Balaji K N, Schwander S K, Rich E A, Boom W H
Department of Medicine, Case Western Reserve University School of Medicine, Cleveland, OH 44106, USA.
J Immunol. 1995 Jun 1;154(11):5959-68.
Alveolar macrophages form the first line of defense against inhaled droplets containing Mycobacterium tuberculosis by controlling mycobacterial growth and regulating T cell responses. CD4+ and gamma delta T cells, two major T cell subsets activated by M. tuberculosis, require accessory cells for activation. However, the ability of alveolar macrophages to function as accessory cells for T cell activation remains controversial. We sought to determine the ability of alveolar macrophages to serve as accessory cells for resting (HLA-DR-, IL-2R-) and activated (HLA-DR+, IL-2R+) gamma delta T cells in response to M. tuberculosis and its Ag, and to compare accessory cell function for gamma delta T cells of alveolar macrophages and blood monocytes obtained from the same donor. Alveolar macrophages were found to serve as accessory cells for both resting and activated gamma delta T cells in response to M. tuberculosis Ag. At high alveolar macrophage to T cell ratios (> 3:1), however, expansion of resting gamma delta T cells was inhibited by alveolar macrophages. The inhibition of resting gamma delta T cells by alveolar macrophages was dose-dependent, required their presence during the first 24 h, and was partially overcome by IL-2. Alveolar macrophages did not inhibit activated gamma delta T cells even at high accessory cell to T cell ratios, and alveolar macrophages functioned as well as monocytes as accessory cells.
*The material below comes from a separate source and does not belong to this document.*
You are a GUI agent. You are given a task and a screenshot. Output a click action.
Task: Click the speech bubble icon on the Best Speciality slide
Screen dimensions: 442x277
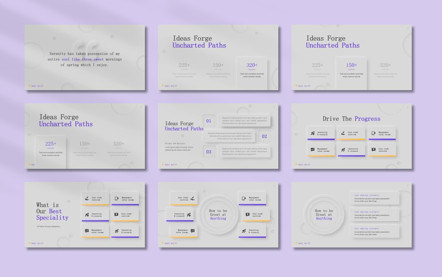[117, 214]
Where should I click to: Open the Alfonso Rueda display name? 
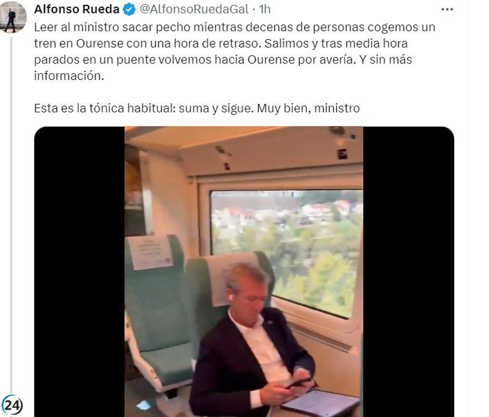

Monocytes were not inhibitory for either resting or activated gamma delta T cells. These findings support the following model. In the normal alveolus the alveolar macrophage to T cell ratio is > or = 9:1, and therefore the threshold for resting gamma delta T cell activation is likely to be high. Once a nonspecific inflammatory response occurs, such as after invasion by M. tuberculosis, this ratio is altered, favoring gamma delta T cell activation by alveolar macrophages.
肺泡巨噬细胞通过控制分枝杆菌生长和调节T细胞反应,形成抵御含有结核分枝杆菌的吸入飞沫的第一道防线。CD4+和γδ T细胞是被结核分枝杆菌激活的两个主要T细胞亚群,它们需要辅助细胞来激活。然而,肺泡巨噬细胞作为T细胞激活辅助细胞的能力仍存在争议。我们试图确定肺泡巨噬细胞作为辅助细胞,对静止的(HLA-DR-、IL-2R-)和活化的(HLA-DR+、IL-2R+)γδ T细胞针对结核分枝杆菌及其抗原的反应能力,并比较肺泡巨噬细胞和来自同一供体的血液单核细胞作为γδ T细胞辅助细胞的功能。发现肺泡巨噬细胞作为辅助细胞,可促进静止的和活化的γδ T细胞对结核分枝杆菌抗原的反应。然而,在肺泡巨噬细胞与T细胞比例较高(>3:1)时,静止γδ T细胞的扩增受到肺泡巨噬细胞的抑制。肺泡巨噬细胞对静止γδ T细胞的抑制是剂量依赖性的,在前24小时需要它们的存在,并且部分可被IL-2克服。即使在辅助细胞与T细胞比例较高时,肺泡巨噬细胞也不抑制活化的γδ T细胞,并且肺泡巨噬细胞作为辅助细胞的功能与单核细胞一样好。单核细胞对静止的或活化的γδ T细胞均无抑制作用。这些发现支持以下模型。在正常肺泡中,肺泡巨噬细胞与T细胞的比例≥9:1,因此静止γδ T细胞激活的阈值可能很高。一旦发生非特异性炎症反应,如结核分枝杆菌入侵后,该比例会改变,有利于肺泡巨噬细胞激活γδ T细胞。